TASK TO COMPLETE: Reproduce exactly only the lines from the line that holds "Where should I" to the line that holds "Task: Click the Navigate back arrow icon", inclusive, in the listing below, and please leave out every picture.

EXTRACTED INFORMATION:
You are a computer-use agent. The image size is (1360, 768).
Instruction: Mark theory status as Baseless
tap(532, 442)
==
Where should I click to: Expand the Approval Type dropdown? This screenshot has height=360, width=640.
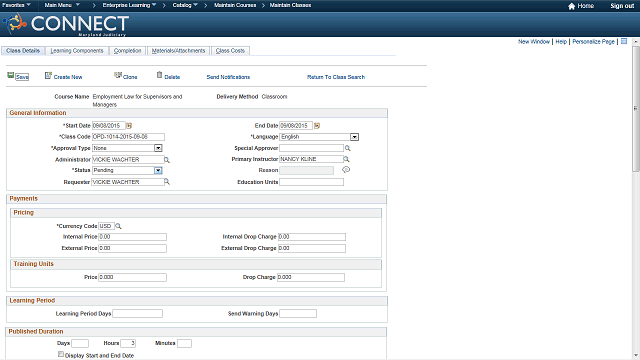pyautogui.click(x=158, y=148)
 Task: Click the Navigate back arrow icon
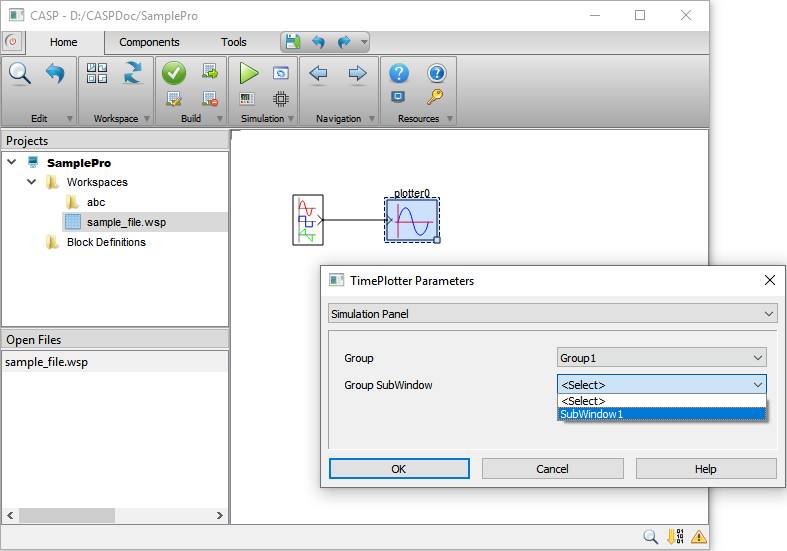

ANSWER SECTION:
Where should I click to: Expand the Approval Type dropdown? This screenshot has height=360, width=640.
pyautogui.click(x=158, y=148)
 Task: Click the Navigate back arrow icon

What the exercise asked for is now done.